Ambrose L. Devaney on brief pro se.
Donald K. Stern, United States Attorney, and Victor A. Wild,
Assistant United States Attorney, on brief for appellee.
Per Curiam. During the pendency of the direct appeal of
his conviction and sentence for conspiracy, bank fraud and
money laundering, Ambrose Devaney filed pro se a motion for
discovery and a motion to compel service in the district
court. Although "[a]s a general rule with only limited
exceptions, entry of a notice of appeal divests the district
court of jurisdiction to adjudicate any matters related to
the appeal," United States v. Distasio, 820 F.2d 20, 23 (1st
Cir. 1987) (citing cases), the district court denied both
motions. In these circumstances, and because we find no
substantial question presented by the pro se appeal, we
consider the appeal and dismiss it on its merits. See United
States v. Buckley, 847 F.2d 991, 993 n.1 (1st Cir. 1988)
(allowing motion to consolidate a motion to vacate, set
aside, or correct sentence with pending direct appeal), cert.
denied, 488 U.S. 1015 (1989); United States v. Connell, 6
F.3d 27, 29 (1st Cir. 1993) (despite jurisdictional doubts,
appellate court entitled to affirm dismissal on the ground
that no substantial question is presented on the merits).
We have reviewed carefully the record in this case and
the briefs of the parties. We find no abuse of discretion in
the district court's denial of Devaney's discovery motion.
See Buckley, 847 F.2d at 1003 (post judgment motion for
discovery within discretion of district court).
Nor do we find any error in the court's denial of
Devaney's motion to compel the government to serve him as a
pro se litigant.
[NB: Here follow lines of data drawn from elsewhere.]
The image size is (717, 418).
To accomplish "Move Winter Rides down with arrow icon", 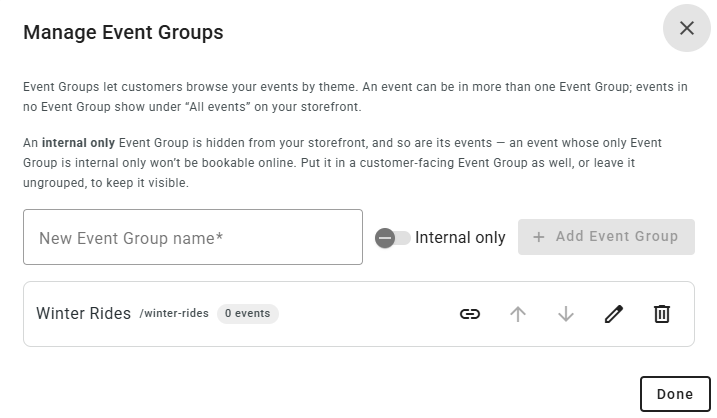I will pyautogui.click(x=566, y=314).
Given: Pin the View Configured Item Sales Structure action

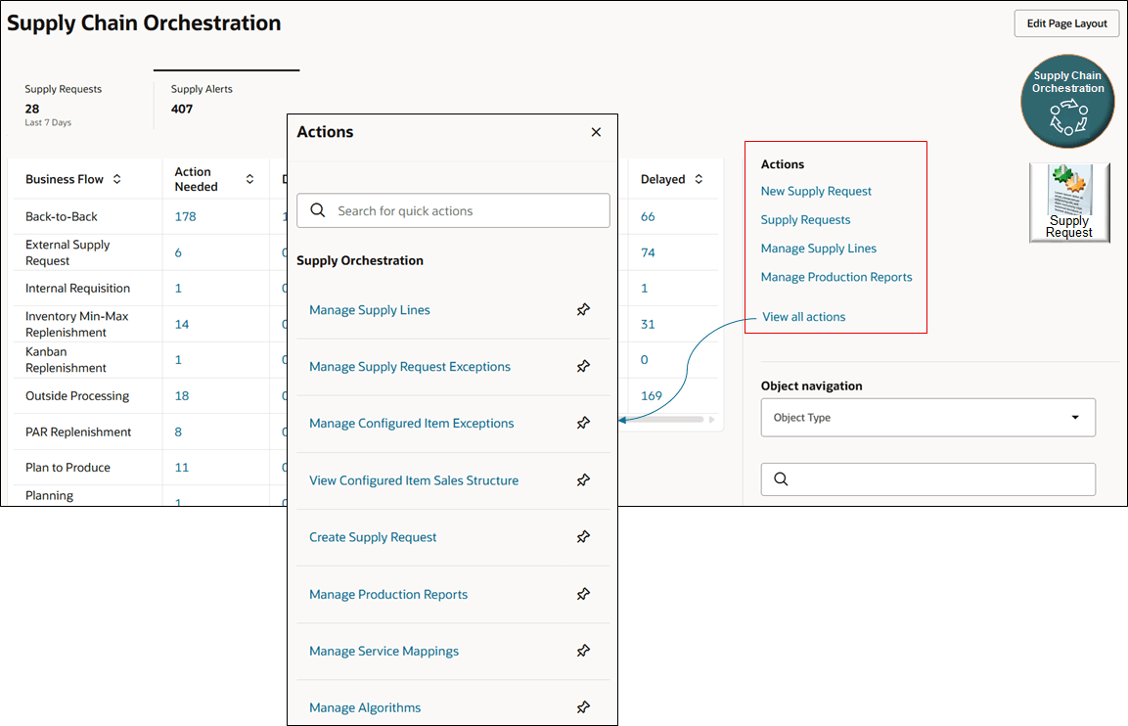Looking at the screenshot, I should coord(583,480).
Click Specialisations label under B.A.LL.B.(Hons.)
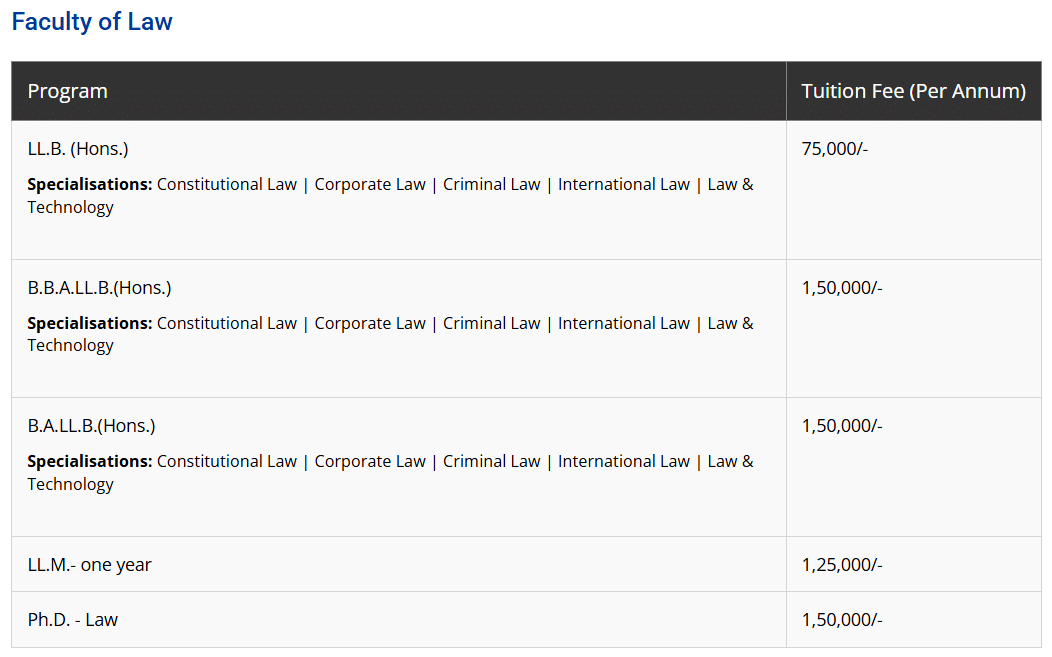Image resolution: width=1052 pixels, height=657 pixels. pyautogui.click(x=89, y=461)
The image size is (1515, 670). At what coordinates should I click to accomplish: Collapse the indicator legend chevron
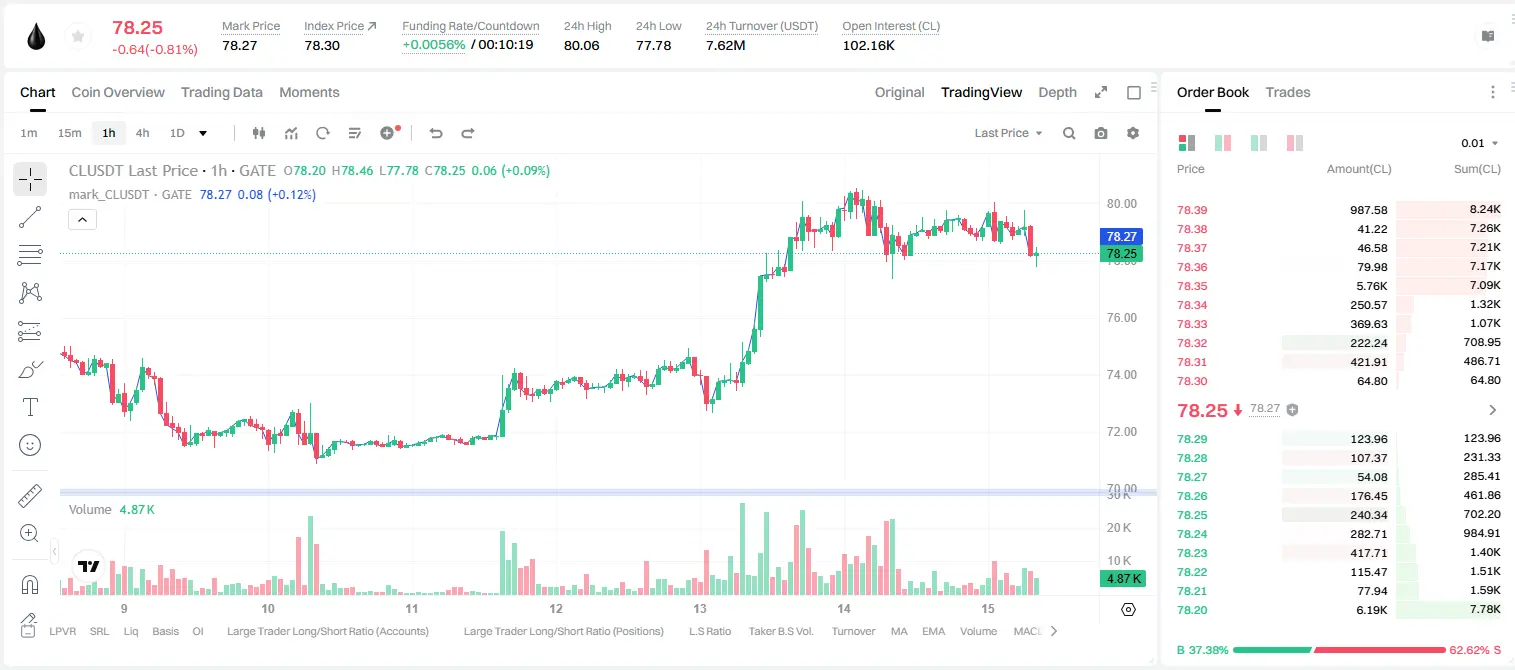(82, 220)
Since Devaney was represented by counsel
before the district court, his motion to compel service was
an implicit request to proceed via "hybrid" representation.
McKaskle v. Wiggins, 465 U.S. 168, 183 (1984). Such a
request lies in the discretion of the district court, United
States v. Betancourt-Arretuche, 933 F.2d 89, 94 (1st Cir.),
cert. denied, 502 U.S. 959 (1991), and we find no abuse of
discretion in this case.
The denial of Devaney's pro se motions is affirmed.
Devaney's motion filed in this court to compel service is
denied. Devaney's motion to file a supplemental statement of
issues is denied.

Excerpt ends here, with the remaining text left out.